Answer: The shaded area is \(2\ln6+\frac{5}{12}\).
Set up the integral carefully. For an area between two curves, integrate the upper function minus the lower function over the correct interval.
The point of intersection of the line and the curve is found by solving
\(\frac{2x+6}{3}=3+\frac4{2x+1}.\)
Multiplying out gives
\(4x^2-4x-15=0.\)
Factorising, or using the quadratic formula, gives
\(x=\frac52 \quad\text{or}\quad x=-\frac32.\)

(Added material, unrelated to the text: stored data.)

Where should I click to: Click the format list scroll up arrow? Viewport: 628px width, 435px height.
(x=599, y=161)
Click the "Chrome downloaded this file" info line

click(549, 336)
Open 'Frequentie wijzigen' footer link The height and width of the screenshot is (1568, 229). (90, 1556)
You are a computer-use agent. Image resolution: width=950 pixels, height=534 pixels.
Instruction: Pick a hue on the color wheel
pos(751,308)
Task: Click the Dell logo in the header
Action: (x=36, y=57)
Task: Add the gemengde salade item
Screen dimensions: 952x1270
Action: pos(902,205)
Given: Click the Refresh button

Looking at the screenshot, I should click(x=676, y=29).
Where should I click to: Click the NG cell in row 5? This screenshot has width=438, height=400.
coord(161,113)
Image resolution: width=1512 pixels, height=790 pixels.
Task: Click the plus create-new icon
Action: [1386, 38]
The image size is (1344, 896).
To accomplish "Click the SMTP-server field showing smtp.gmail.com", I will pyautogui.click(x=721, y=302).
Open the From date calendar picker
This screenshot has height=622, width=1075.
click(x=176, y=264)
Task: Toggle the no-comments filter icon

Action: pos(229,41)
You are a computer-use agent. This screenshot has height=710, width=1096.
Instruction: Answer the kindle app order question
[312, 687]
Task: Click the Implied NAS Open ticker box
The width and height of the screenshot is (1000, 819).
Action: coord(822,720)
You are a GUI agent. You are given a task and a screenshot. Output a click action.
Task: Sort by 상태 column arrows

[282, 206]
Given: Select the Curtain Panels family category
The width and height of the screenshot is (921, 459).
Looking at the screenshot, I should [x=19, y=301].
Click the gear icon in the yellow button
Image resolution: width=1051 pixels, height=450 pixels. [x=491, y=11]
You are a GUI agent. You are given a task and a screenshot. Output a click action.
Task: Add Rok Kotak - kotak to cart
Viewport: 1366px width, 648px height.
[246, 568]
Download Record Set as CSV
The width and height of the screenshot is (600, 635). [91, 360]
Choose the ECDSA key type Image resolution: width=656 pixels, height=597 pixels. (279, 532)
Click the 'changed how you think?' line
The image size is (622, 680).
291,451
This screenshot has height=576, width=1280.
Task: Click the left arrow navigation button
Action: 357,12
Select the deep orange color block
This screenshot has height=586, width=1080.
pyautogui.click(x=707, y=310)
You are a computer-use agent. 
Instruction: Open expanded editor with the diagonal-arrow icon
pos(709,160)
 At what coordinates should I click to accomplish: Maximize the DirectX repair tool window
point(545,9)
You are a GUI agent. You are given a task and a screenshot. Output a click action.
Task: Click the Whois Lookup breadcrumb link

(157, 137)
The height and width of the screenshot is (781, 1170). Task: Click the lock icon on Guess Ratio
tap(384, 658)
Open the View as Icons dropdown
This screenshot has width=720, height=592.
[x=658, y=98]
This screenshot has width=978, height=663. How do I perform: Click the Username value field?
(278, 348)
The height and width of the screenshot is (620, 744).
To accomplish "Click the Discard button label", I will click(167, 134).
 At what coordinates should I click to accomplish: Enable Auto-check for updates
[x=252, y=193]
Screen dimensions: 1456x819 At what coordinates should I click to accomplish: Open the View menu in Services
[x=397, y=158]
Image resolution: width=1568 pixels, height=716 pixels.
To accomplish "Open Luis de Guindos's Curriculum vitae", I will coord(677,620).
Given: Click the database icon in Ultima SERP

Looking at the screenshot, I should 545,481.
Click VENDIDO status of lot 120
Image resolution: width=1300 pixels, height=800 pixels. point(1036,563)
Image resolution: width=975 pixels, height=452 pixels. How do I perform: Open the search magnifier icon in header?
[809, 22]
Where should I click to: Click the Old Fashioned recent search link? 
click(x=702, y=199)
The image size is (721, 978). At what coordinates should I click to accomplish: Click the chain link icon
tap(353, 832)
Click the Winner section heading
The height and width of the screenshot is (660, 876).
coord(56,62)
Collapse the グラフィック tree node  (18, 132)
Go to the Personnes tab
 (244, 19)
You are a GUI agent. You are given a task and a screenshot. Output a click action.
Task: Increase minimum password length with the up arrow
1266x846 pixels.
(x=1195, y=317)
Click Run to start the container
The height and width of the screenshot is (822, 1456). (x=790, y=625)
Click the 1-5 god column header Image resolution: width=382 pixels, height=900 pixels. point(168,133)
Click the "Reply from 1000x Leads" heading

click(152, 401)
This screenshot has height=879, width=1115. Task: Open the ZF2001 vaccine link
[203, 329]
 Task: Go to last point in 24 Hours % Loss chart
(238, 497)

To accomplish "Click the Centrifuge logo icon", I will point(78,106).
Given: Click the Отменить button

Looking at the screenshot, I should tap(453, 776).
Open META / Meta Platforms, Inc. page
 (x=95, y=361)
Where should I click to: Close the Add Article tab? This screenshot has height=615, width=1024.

For the shaded region shown, the relevant intersection is
\(x=\frac52.\)
On \(0\leq x\leq\frac52\), the curve lies above the line. Therefore the shaded area is
\(\int_0^{5/2}\left(3+\frac4{2x+1}-\frac{2x+6}{3}\right)\,\mathrm dx.\)
Simplify the integrand:
\(3+\frac4{2x+1}-\frac{2x+6}{3} =1+\frac4{2x+1}-\frac{2x}{3}.\)
So the area is
\(\int_0^{5/2}\left(1+\frac4{2x+1}-\frac{2x}{3}\right)\,\mathrm dx.\)
Integrating gives
\(\left[x+2\ln(2x+1)-\frac{x^2}{3}\right]_0^{5/2}.\)
Substitute the limits:
\(\frac52+2\ln6-\frac{25}{12}.\)
Hence
\(\text{area}=2\ln6+\frac5{12}.\)